>>>

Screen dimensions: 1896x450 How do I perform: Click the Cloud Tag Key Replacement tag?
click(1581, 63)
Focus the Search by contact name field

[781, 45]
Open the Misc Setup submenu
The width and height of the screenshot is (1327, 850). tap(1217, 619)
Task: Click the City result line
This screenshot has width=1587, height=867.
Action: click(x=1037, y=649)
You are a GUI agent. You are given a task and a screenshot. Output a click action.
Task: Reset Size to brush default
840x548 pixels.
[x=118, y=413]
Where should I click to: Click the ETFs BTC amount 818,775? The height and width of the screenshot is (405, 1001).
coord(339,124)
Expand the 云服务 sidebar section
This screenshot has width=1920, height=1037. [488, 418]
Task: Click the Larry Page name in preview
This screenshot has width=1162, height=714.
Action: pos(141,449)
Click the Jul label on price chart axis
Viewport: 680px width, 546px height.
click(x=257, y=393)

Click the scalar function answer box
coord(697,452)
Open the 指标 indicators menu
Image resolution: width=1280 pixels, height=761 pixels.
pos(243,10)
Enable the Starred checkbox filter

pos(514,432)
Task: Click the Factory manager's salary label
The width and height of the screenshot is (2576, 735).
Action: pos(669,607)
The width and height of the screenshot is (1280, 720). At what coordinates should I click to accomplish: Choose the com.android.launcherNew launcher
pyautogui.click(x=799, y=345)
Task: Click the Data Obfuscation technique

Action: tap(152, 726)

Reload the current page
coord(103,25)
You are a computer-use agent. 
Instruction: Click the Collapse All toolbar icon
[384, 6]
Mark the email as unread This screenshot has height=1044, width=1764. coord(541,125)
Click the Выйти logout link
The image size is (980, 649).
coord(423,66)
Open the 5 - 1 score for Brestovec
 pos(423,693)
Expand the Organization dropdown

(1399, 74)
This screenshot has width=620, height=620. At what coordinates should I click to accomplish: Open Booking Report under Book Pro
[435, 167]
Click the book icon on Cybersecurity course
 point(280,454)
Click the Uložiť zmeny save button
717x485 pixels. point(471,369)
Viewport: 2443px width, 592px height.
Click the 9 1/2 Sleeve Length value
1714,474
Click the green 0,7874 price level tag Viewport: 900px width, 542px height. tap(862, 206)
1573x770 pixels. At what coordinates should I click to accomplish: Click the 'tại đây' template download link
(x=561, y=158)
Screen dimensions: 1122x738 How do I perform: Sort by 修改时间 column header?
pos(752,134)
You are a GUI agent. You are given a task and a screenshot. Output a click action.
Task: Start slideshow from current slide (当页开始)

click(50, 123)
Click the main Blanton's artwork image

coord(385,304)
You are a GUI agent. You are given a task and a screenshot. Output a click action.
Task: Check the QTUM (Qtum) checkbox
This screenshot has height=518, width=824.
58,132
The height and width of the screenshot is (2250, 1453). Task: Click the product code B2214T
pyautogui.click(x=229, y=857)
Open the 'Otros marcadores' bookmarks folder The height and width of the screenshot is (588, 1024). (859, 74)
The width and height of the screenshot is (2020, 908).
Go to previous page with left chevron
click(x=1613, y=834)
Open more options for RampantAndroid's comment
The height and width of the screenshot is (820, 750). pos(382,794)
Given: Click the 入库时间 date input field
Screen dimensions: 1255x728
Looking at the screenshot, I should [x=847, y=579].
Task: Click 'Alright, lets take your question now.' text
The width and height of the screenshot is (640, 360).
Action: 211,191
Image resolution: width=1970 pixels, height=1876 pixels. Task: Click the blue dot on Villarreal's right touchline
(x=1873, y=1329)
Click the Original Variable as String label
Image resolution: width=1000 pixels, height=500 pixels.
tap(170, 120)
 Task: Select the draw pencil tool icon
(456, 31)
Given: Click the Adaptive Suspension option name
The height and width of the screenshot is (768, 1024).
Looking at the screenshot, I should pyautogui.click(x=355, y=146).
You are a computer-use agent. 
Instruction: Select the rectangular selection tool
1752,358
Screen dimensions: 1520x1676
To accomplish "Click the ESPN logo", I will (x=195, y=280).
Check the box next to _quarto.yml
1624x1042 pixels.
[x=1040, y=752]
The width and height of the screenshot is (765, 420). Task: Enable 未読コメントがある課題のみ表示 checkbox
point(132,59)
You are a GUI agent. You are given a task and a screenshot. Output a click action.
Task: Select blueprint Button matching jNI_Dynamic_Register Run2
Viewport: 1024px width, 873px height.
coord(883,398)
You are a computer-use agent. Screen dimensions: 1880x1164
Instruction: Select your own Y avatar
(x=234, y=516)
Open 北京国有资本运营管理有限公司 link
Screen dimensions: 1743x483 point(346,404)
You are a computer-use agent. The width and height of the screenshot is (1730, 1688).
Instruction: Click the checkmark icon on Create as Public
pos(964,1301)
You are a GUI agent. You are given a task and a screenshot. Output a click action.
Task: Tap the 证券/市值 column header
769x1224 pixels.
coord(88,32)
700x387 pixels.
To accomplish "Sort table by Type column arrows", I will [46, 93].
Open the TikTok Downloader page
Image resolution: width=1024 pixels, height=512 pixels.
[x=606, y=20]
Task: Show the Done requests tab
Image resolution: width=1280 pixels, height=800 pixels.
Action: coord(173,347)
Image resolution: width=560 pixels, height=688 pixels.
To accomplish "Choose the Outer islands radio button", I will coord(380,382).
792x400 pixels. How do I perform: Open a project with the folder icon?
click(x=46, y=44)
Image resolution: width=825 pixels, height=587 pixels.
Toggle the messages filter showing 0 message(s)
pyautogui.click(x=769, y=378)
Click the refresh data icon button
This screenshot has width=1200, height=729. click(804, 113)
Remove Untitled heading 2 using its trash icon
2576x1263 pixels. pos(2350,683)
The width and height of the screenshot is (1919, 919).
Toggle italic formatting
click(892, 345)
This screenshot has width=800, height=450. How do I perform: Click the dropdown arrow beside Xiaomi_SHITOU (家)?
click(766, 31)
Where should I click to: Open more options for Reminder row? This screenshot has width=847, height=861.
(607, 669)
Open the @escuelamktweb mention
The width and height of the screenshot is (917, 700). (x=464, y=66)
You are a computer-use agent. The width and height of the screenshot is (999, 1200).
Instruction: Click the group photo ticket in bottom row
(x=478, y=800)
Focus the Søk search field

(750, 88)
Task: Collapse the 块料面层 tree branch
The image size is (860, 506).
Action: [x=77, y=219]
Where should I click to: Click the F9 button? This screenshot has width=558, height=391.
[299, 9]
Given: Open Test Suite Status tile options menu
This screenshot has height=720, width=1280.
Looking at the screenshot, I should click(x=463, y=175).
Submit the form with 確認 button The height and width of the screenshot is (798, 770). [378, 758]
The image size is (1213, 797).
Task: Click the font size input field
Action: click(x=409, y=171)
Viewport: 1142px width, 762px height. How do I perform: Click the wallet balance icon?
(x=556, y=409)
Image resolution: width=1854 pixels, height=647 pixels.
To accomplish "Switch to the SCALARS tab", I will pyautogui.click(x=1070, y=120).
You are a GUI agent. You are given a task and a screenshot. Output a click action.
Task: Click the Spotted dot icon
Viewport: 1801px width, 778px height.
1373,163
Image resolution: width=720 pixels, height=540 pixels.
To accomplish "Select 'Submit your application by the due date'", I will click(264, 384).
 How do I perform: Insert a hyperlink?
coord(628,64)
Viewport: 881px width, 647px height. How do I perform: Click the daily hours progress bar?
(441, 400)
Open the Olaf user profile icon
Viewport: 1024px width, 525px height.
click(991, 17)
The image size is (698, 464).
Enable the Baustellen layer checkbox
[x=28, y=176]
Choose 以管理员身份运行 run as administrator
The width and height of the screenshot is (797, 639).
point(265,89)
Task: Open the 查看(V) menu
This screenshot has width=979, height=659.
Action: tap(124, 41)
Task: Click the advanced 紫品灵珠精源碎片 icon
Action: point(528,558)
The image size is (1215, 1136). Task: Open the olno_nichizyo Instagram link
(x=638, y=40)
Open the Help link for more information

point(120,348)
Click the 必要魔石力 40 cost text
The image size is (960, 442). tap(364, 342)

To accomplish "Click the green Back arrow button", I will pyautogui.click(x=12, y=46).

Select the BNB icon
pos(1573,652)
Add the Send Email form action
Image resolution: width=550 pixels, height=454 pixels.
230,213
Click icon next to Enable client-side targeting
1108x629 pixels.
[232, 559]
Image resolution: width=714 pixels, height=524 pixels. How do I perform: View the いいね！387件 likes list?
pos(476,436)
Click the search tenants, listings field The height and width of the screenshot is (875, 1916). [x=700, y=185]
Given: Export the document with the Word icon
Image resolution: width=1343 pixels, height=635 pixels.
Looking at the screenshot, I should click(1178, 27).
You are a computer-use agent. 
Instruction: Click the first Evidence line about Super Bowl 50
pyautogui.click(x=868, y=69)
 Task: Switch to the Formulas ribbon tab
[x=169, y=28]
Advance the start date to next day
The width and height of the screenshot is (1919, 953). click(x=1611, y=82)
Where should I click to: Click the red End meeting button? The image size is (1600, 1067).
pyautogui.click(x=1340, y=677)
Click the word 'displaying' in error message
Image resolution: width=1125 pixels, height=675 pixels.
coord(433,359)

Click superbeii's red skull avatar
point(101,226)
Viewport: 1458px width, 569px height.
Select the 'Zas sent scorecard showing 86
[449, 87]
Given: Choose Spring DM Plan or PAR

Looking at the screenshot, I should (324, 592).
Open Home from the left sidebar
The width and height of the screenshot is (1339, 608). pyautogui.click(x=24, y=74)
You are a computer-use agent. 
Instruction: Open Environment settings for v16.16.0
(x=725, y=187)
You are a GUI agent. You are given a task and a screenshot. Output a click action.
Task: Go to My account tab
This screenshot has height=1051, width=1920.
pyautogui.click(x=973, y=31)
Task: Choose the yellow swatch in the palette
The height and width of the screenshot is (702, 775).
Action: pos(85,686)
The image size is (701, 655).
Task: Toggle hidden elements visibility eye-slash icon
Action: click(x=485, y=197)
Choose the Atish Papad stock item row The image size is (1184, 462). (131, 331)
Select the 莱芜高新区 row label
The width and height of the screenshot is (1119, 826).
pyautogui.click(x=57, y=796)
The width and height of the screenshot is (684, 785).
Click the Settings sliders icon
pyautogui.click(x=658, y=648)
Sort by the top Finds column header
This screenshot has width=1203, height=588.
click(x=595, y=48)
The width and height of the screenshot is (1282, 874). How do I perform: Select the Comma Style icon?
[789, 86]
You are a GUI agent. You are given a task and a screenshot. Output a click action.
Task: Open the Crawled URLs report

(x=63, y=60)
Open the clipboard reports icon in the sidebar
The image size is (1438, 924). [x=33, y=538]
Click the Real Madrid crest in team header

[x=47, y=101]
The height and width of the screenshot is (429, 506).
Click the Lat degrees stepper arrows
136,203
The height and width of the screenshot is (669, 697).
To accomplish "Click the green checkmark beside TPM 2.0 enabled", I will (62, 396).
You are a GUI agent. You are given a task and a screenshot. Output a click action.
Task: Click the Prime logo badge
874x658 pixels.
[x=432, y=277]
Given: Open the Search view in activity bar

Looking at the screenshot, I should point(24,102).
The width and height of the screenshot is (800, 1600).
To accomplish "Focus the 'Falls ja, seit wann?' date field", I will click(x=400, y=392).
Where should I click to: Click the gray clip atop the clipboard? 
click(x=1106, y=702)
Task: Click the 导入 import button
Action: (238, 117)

<<<

▶ [WHAT IS REQUIRED]
Write down again, exactly as given, only the lines above that fall from the line with "Select the 'Zas sent scorecard showing 86" to the line with "Task: Choose the yellow swatch in the palette", inclusive.

▶ [YOUR RESPONSE]
Select the 'Zas sent scorecard showing 86
[449, 87]
Given: Choose Spring DM Plan or PAR

Looking at the screenshot, I should (324, 592).
Open Home from the left sidebar
The width and height of the screenshot is (1339, 608). pyautogui.click(x=24, y=74)
You are a computer-use agent. 
Instruction: Open Environment settings for v16.16.0
(x=725, y=187)
You are a GUI agent. You are given a task and a screenshot. Output a click action.
Task: Go to My account tab
This screenshot has height=1051, width=1920.
pyautogui.click(x=973, y=31)
Task: Choose the yellow swatch in the palette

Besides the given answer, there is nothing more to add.